C'est un sujet qui a retenu l'attention des penseurs de l’Orient et de l’Occident, depuis des milliers d'années, et cette uniformité d'intérêt est, en soi, d'importance. Les prochains procédés qui feront avancer la race sur la voie du développement de sa conscience se feront certainement en direction d’une synthèse.

La croissance de la connaissance humaine doit s'effectuer par la fusion des techniques orientales et occidentales d'entraînement mental. Celle-ci a déjà fait  de rapides progrès et des penseurs, dans les deux hémisphères, conçoivent que cette fusion conduise à un accomplissement des plus significatifs.

Edward Carpenter dit :

"Il semble que nous soyons arrivés à une époque où (...) notre connaissance ayant effectué le tour du monde, une grande synthèse de toute la pensée humaine… prend place tout à fait naturellement et de manière inéluctable… De cette rencontre des éléments  se fait déjà sentir l'ébauche imprécise d'une philosophie qui dominera certainement la pensée humaine, pendant une longue période." 1[1]

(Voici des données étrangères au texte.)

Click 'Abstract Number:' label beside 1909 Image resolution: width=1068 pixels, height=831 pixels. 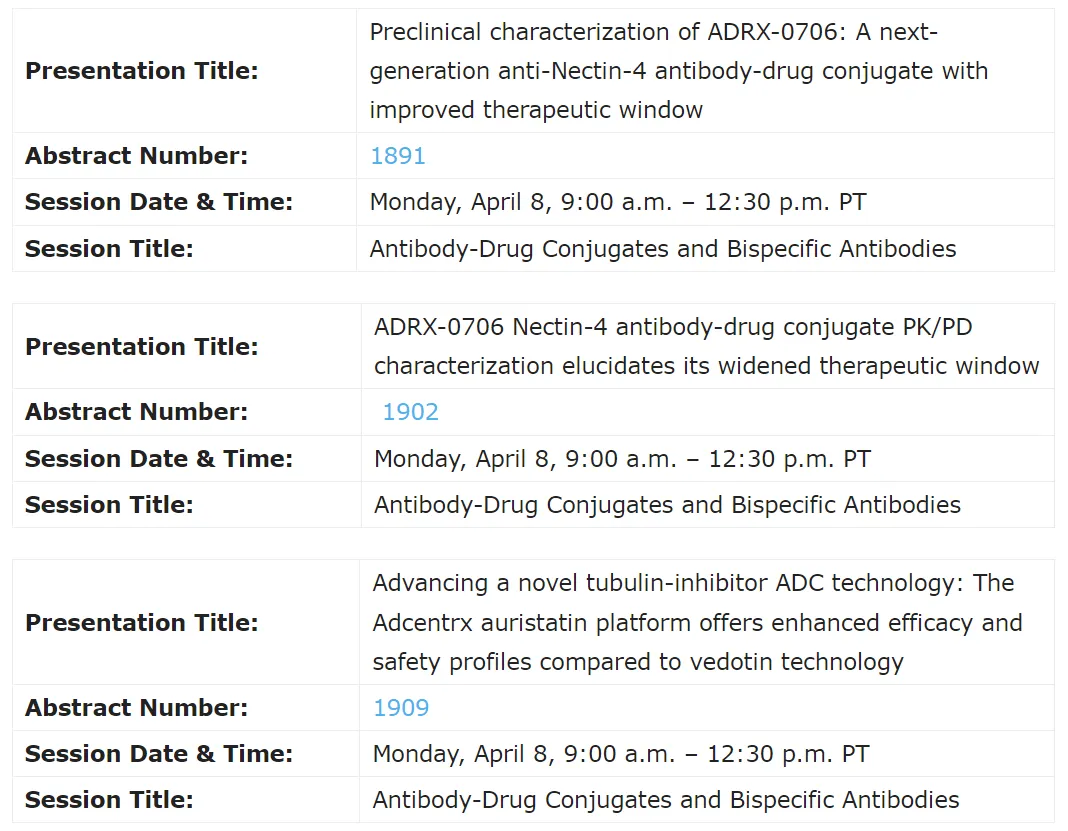(x=136, y=708)
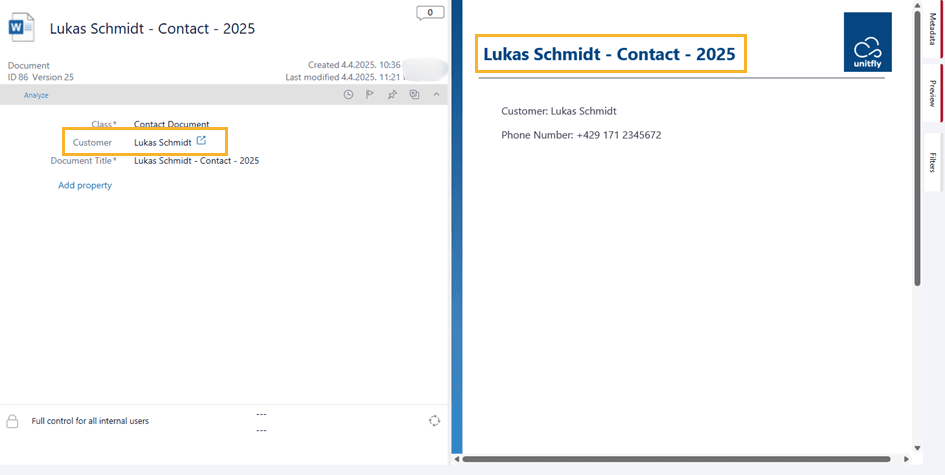Click the horizontal scrollbar of the preview

tap(675, 459)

Là réside la gloire et l'espérance de la race et le triomphe saisissant de la science. Nous sommes maintenant un seul peuple. L'héritage d'une race est à la disposition d'une autre ; les plus précieuses acquisitions du passé sont accessibles à tous.

Les anciennes techniques et les méthodes modernes   doivent se rejoindre et fusionner. Chacune devra modifier son mode de présentation, s'efforcer de comprendre l'esprit sous-jacent qui a produit telle phraséologie particulière, tels symboles. Si ces concessions sont faites, une structure de la vérité surgira, qui incorporera l'esprit de l'âge nouveau. Les penseurs modernes envisagent cette éventualité. Le Dr. Overstreet fait observer que : [5]

"La philosophie orientale, on le soupçonne, a peu influencé la pensée occidentale, principalement du fait de son approche. Mais, quand l'Orient subira l'influence de la pensée occidentale – en particulier de sa méthode expérimentale rigoureuse – il y a tout lieu de croire qu'une nouvelle approche philosophique sera adoptée, et la profonde spiritualité de la pensée orientale s'exprimera d'une manière plus accessible à la mentalité occidentale."[2]

Jusqu'à présent les deux écoles ont toujours eu tendance à s'opposer ; cependant la recherche de la vérité a été identique ; l'intérêt pour ce qui est et ce qui peut être ne se confine pas à l'un ou l'autre groupe, et les facteurs avec lesquels chacun a travaillé sont les mêmes. Même si l'intellect du penseur asiatique est orienté vers l'intelligence créatrice et celui du penseur occidental des découvertes scientifiques novatrices, le monde dans lequel ils pénètrent est singulièrement semblable ; l'instrument de pensée qu'ils emploient est appelé "intellect" ou « mental » en Occident, et "substance mentale" (chitta) en Orient : l'un et l'autre se servent de symboles pour exprimer leurs conclusions et tous parviennent au point où les mots sont impuissants à traduire les possibilités intuitivement perçues.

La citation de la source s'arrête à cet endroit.